Mowgli: Passively Learned Rate Control for Real-Time Video
Neil Agarwal, Rui Pan, Francis Y. Yan, Ravi Netravali
TL;DR
The paper tackles the practicality challenge of data-driven rate control for real-time video by proposing to learn from existing production telemetry logs rather than online exploration, thereby avoiding QoE disruptions. It introduces Mowgli, an offline log-based framework that uses Soft Actor-Critic with conservative and distributional RL to learn a rate-control policy from GCC logs, represented by 1-second state windows and a reward combining throughput, delay, and loss. Across emulated and real networks, Mowgli increases average video bitrate by 15–39% and reduces freezes by 60–100% relative to GCC, while approaching online RL performance without QoE degradations during training.

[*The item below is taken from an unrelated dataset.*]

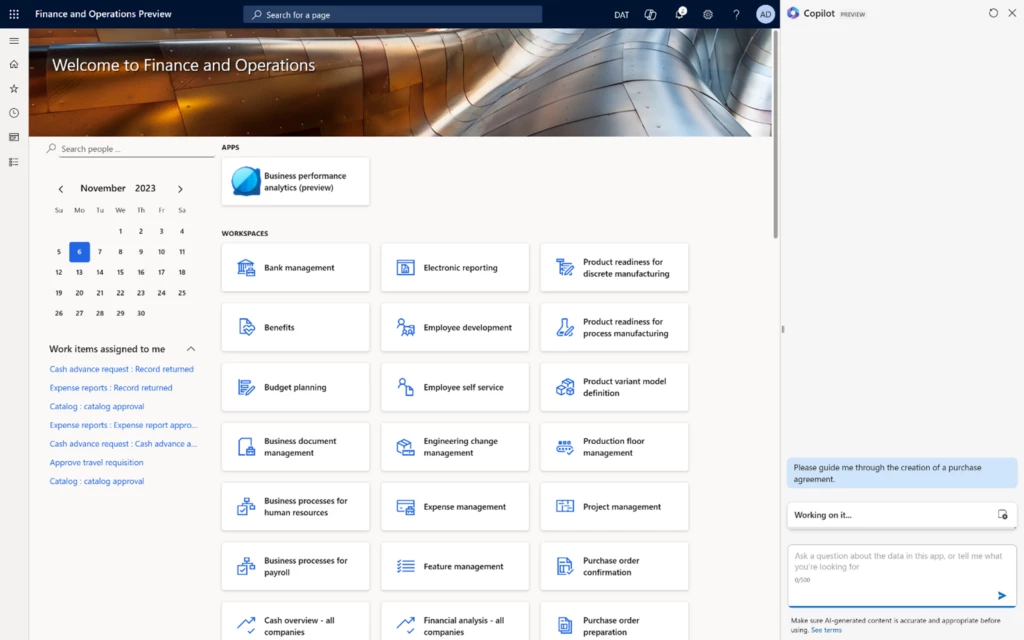Open the See terms link in Copilot
Screen dimensions: 1024x640
(827, 629)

The approach emphasizes generalization, deployment practicality, and robustness to environmental noise, offering a viable path to harness data-driven gains in production video conferencing systems.
Abstract
Rate control algorithms are at the heart of video conferencing platforms, determining target bitrates that match dynamic network characteristics for high quality. Recent data-driven strategies have shown promise for this challenging task, but the performance degradation they introduce during training has been a nonstarter for many production services, precluding adoption. This paper aims to bolster the practicality of data-driven rate control by presenting an alternative avenue for experiential learning: leveraging purely existing telemetry logs produced by the incumbent algorithm in production. We observe that these logs contain effective decisions, although often at the wrong times or in the wrong order. To realize this approach despite the inherent uncertainty that log-based learning brings (i.e., lack of feedback for new decisions), our system, Mowgli, combines a variety of robust learning techniques (i.e., conservatively reasoning about alternate behavior to minimize risk and using a richer model formulation to account for environmental noise). Across diverse networks (emulated and real-world), Mowgli outperforms the widely deployed GCC algorithm, increasing average video bitrates by 15-39% while reducing freeze rates by 60-100%.